PART 44 | F*CK MY LIFE

2 0 0
                                    

"Satu langkah lagi nggak boleh nyerah gitu aja, bertahan ya"

Hoppla! Dieses Bild entspricht nicht unseren inhaltlichen Richtlinien. Um mit dem Veröffentlichen fortfahren zu können, entferne es bitte oder lade ein anderes Bild hoch.

"Satu langkah lagi nggak boleh nyerah gitu aja, bertahan ya"

_______

Mereka sampai di area camping malam itu. Saat tendanya sudah berdiri mereka memunguti ranting ranting pohon yang jatuh mengering. Mereka menghidupkan api unggun untuk menghangati malam mereka. Membakar marshmellow serta bercerita kesana kemari.

"Kenapa sih kalao camping khas banget marshmellow kalau nggak ya jagung bakar, atau sosis bakar"

"Ya karena, kalau bakar daging babi kan nggak boleh ra, yang halal halal aja"

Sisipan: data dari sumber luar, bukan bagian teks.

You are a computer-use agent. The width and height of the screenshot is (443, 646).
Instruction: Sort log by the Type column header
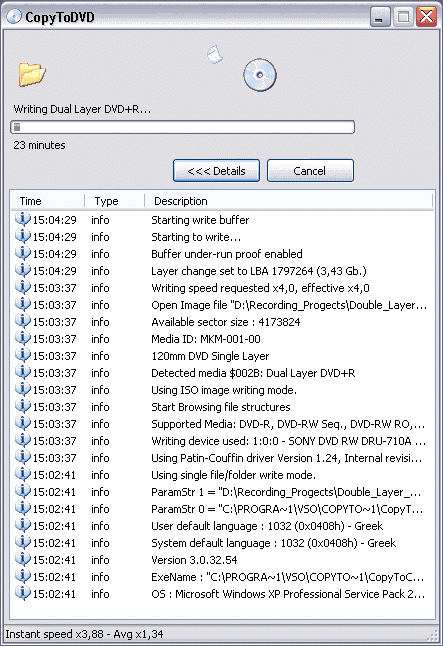click(x=115, y=201)
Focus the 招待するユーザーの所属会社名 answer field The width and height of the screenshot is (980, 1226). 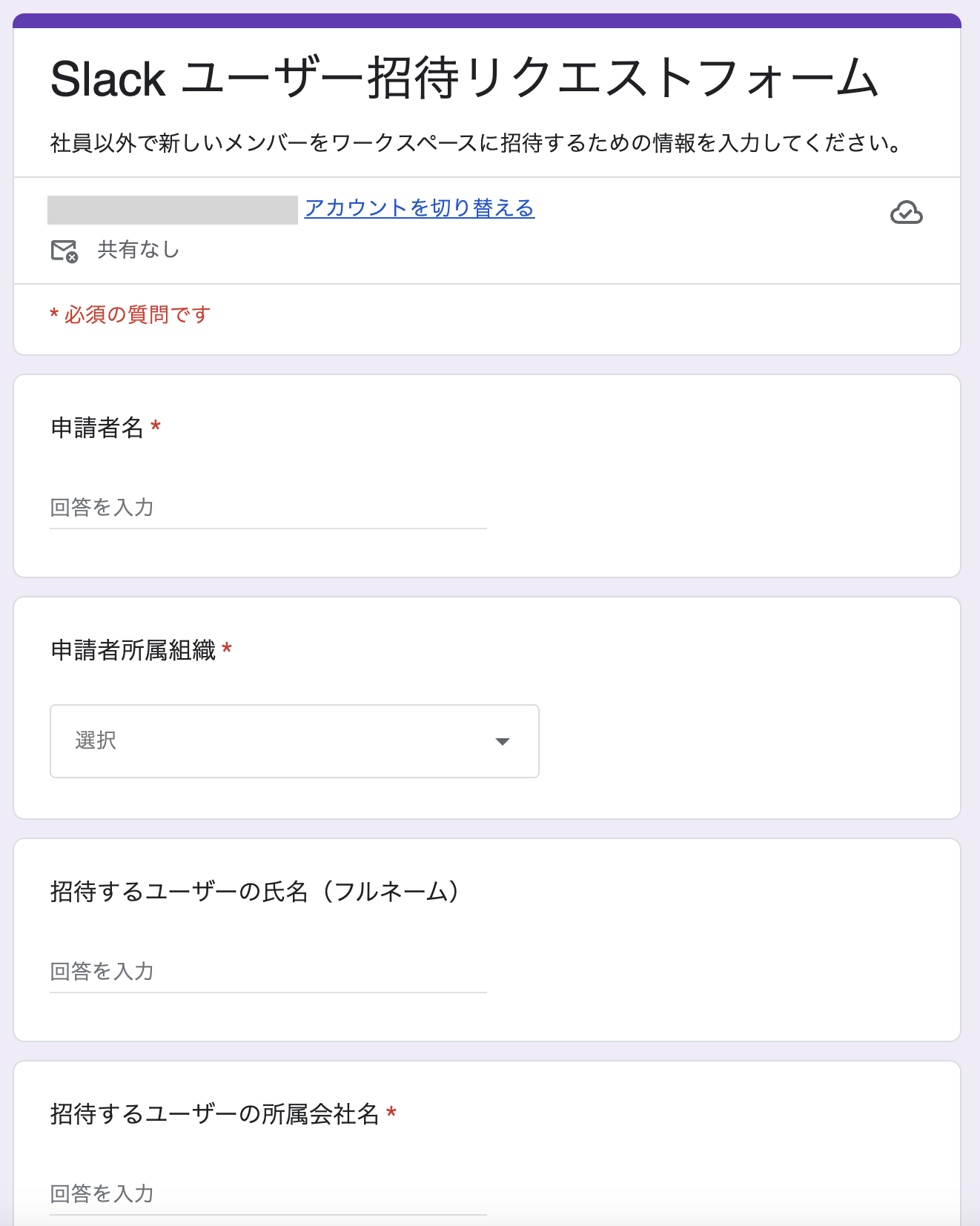268,1194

"Ihhh maksud nara kenapa harus itu"

"Ya nggak harus si, tapi kalo lo mau manggil tukang nasi goreng atau kang sate juga boleh tuh"

"Repot dong ge, ahahahaha"

"Ehhh nggak usah ketawa tuh marshmellow lo kebakar nara"

Nara terkejut karena marshmellow miliknya justru harus menjadi abu.

"Yah gimana dongg, gosong ahahaha"

"Wahhh parah, itu sih udah jadi areng ra, kalaupun lo makan paling lo kejang kejang doang"

"Nggak asik dong kalo nara kejang kejang disini"

"Nggak papa kan ada gue, gue siap 24/7 buat lo"

"Iyaaa makasih genannn"

Malam itu berakhir dengan cepat. Mereka bersenang senang menikmati malam penuh candaan itu. Dimana ia tidak perlu khawatir atau memikirkan perkataan Bina. Setidaknya untuk sementara.

Setelah mereka kembali ke rumahnya masing masing. Rasanya ia belum percaya bahwa ia telah menghabiskan malam di bawah langit berbintang itu. Namun ia mengantuk sekarang karena semalam ia tidur menjaga tenda agar nara lelap untuk tidur.

Baru saja ia memejamkan matanya. Pintu kamarnya sudah ada yang membuka. Ia mengerjapkan matanya. Marah. Itu yang langsung ia rasakan ketika melihat sosok Bina berdiri di ambang pintu kamarnya.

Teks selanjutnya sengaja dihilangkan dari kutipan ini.